La police russe a annoncé samedi que le journaliste russe d'investigation inculpé de trafic de drogue Ivan Golounov avait été admis dans un hôpital de Moscou après s'être «senti mal» pendant sa détention.

Le reporter, qui travaille pour le site internet d'information indépendant Meduza et dont les soutiens disent qu'il est victime d'une affaire «montée de toutes pièces» par les autorités, «s'est plaint de se sentir mal», a déclaré la police moscovite dans un communiqué

La police affirme avoir arrêté jeudi à Moscou le journaliste de 36 ans en possession de près de quatre grammes de méphédrone, une drogue de synthèse, trouvés dans son sac à dos, puis avoir découvert d'autres sachets contenant des stupéfiants au cours d'une perquisition à son domicile.

Selon son avocat la police aurait refusé de procéder à des analyses sur ses mains afin de vérifier s'il était bien en contact avec la substance incriminée. Plus troublant : les enquêteurs diffusent rapidement des photos après la fouille de son appartement. Les images montrent un alignement de sacs en plastique remplis de poudre. Or les amis de Golounov assurent que les photos, à l'exception d'une seule, n'ont pas été prises à son domicile.

Ivan Golounov est soupçonné de «trafic de drogue» et encourt jusqu'à 15 ans de prison. Il rejette les accusations portées contre lui et affirme que ces sachets de drogue ne lui appartiennent pas. «Nous avons des raisons de croire que Golounov est persécuté en raison de son travail journalistique», ont déclaré des responsables du média dont le siège est en Lettonie, à Riga, pour échapper au contrôle des autorités russes.

« Nous sommes convaincus qu’Ivan Golounov est innocent », a fait savoir dans un communiqué la direction de Meduza, ajoutant que le journaliste avait « reçu des menaces ces derniers mois » en raison d’une enquête sur laquelle il travaillait. C’est aussi la certitude de ses collègues travaillant pour les médias indépendants en Russie, qui citent des menaces récurrentes.

«Placées à son insu»

« De nombreux éléments laissent à penser que les drogues ont été placées à son insu », a indiqué M. Djoulaï, évoquant de nombreuses violations dans le travail de la police dans cette affaire.

Vendredi, des dizaines de journalistes ont manifesté devant le siège du ministère de l'Intérieur à Moscou et certains d'entre eux ont été brièvement arrêtés.

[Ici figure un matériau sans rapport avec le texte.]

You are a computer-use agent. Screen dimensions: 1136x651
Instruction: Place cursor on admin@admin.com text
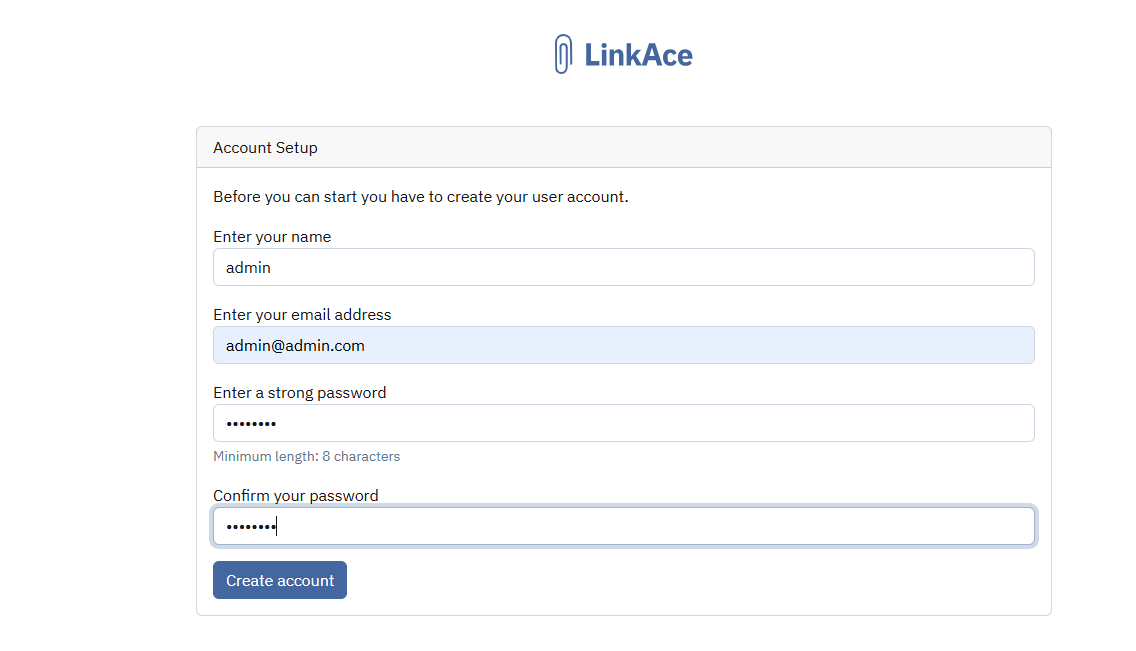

Le Conseil présidentiel russe pour les droits humains, qui conseille Vladimir Poutine, a publié une déclaration vendredi soir après que l'une de ses membres, Eva Merkatcheva, eut visité Ivan Golounov en détention. «Il a dit qu'il n'avait pas dormi depuis 24 heures et qu'il se sentait mal. Il n'a pas mangé non plus», a déclaré Mme Merkatcheva, ajoutant qu'il affirmait avoir reçu deux coups de poing et que des policiers s'étaient tenus debout sur sa poitrine.

L'organisation Reporters sans frontières a averti que cette affaire, si elle s’avère être montée de toutes pièces, pourrait marquer «une escalade significative dans la persécution» des journalistes indépendants en Russie.

La Russie figure à la 149e place du classement de la liberté de la presse de RSF en 2019, sur un total de 180 pays.